The end goal is to have low inflammation. From this point, we’ll personalize the diet to address patient-specific symptoms or caloric needs. We look at underlying medical conditions such as kidney disease and diabetes.
We also look at the medications and ensure we don't have any food/drug interactions, or any sort of contra-indications. Very importantly, we look at intent – what do they want to eat right now?
Our goal is to help patients survive cancer and minimize the severity of their symptoms. We need to find both clinically and contextually appropriate solutions for them to meet their unique needs.
Many variables impact the development of cancer. I do think diet and nutrition contribute. We’ve completely polluted our food supply – we eat highly processed foods which result in obesity.

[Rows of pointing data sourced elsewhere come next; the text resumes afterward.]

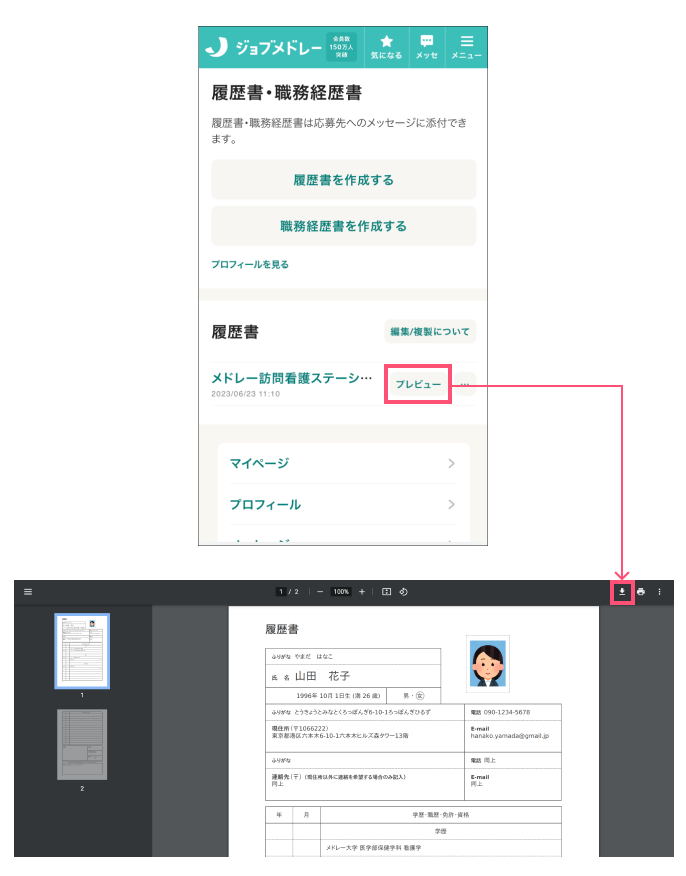
Task: Open the 気になる star favorites icon
Action: [386, 47]
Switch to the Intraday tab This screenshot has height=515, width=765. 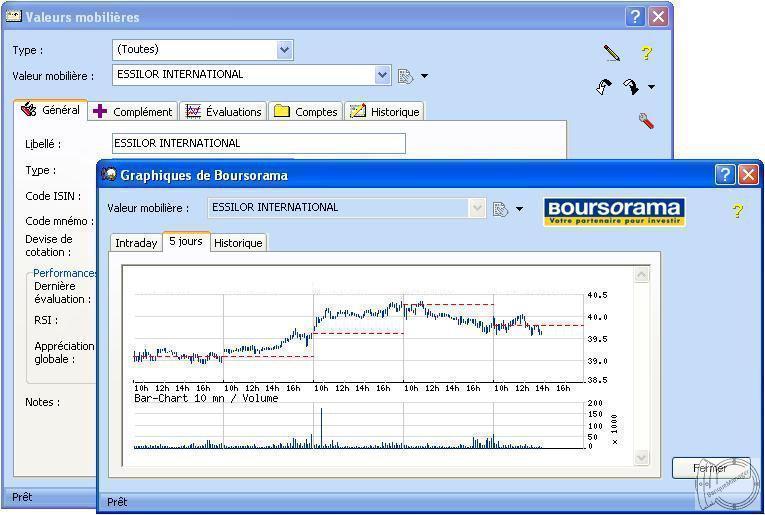pyautogui.click(x=136, y=243)
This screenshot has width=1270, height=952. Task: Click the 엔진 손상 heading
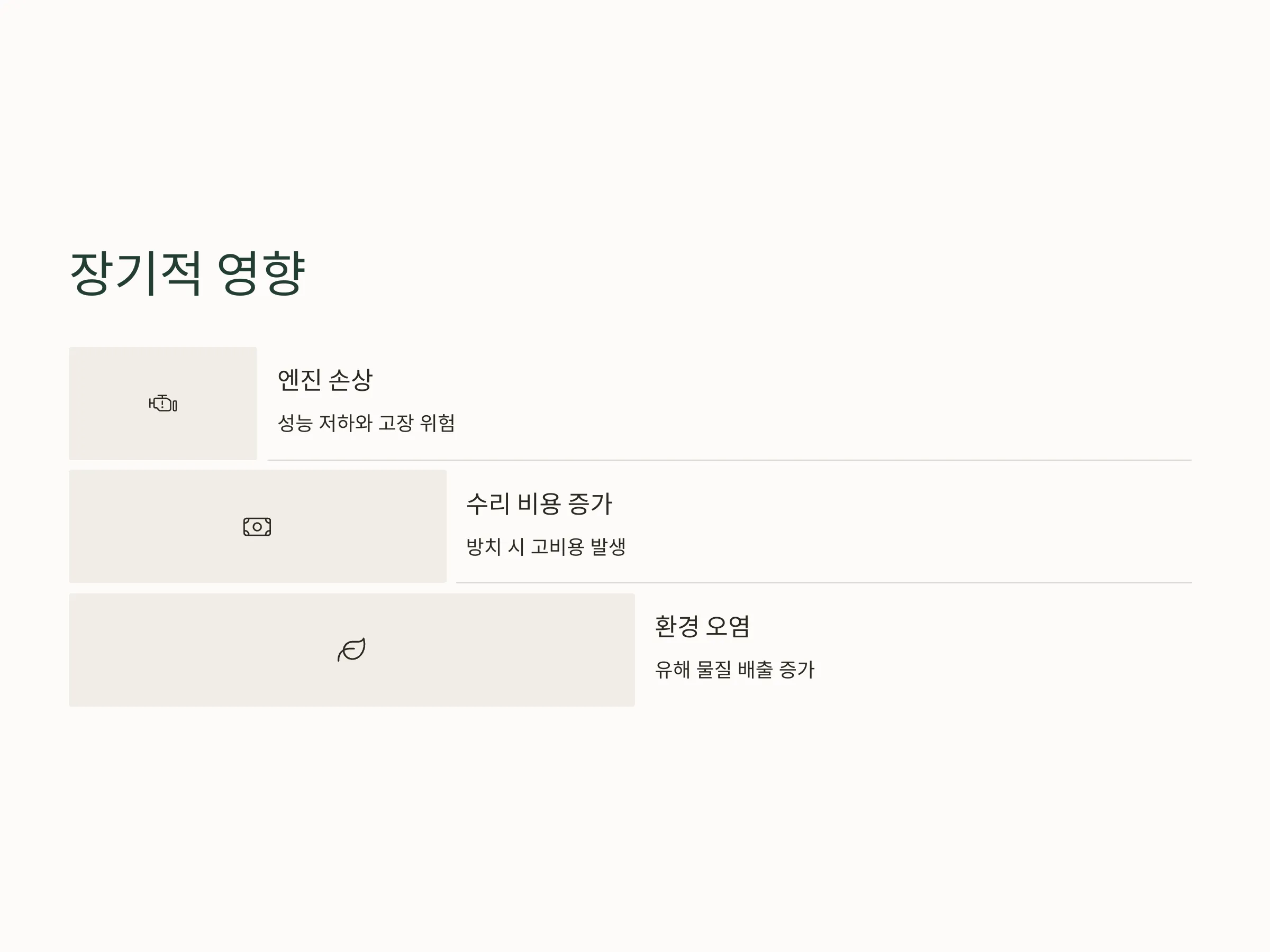click(x=325, y=380)
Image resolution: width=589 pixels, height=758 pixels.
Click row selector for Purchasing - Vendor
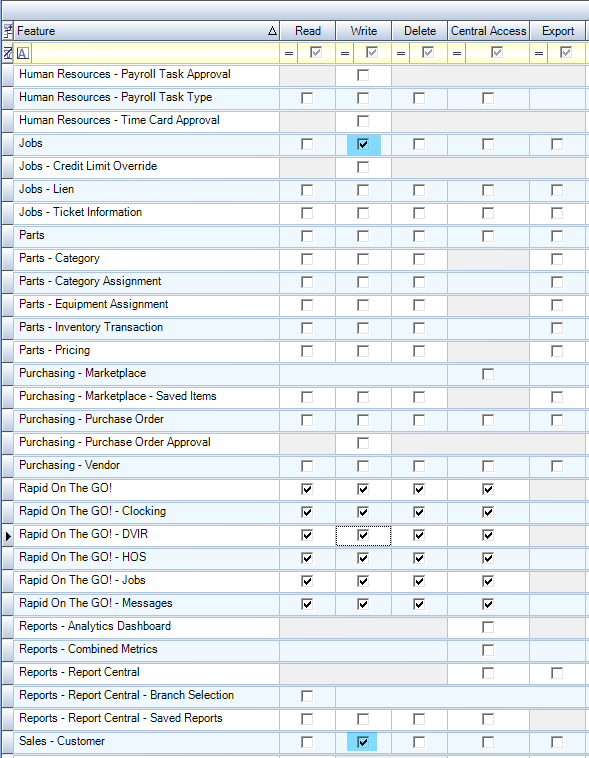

So excess calories is one reason. In addition, the quality of the calories we take in has deteriorated with the emergence of processed foods that are inflammatory and low in nutrient value.
People do not exercise enough and stress levels are high. Pesticides are also huge contributors. We do need more information but primarily obesity, excess alcohol, lack of exercise, stress, and exposure to environmental carcinogens all contribute to the development of cancer.
Our proof-of-concept disease state was cancer, but we have built – and will soon launch – nutrition-as-intervention and support for other diseases, including diabetes and heart disease. I believe that evidence-based nutrition should be a standard of care that's incorporated into the treatment guidelines for all diseases, beginning in oncology.
We can build the evidence that will enable us as a society to ultimately use nutrition as an interventional lever. There's a lot that has to happen but we are laying out the scientific research roadmap so we can get from here to there. Hopefully, we can help people do better with whatever medical condition they have.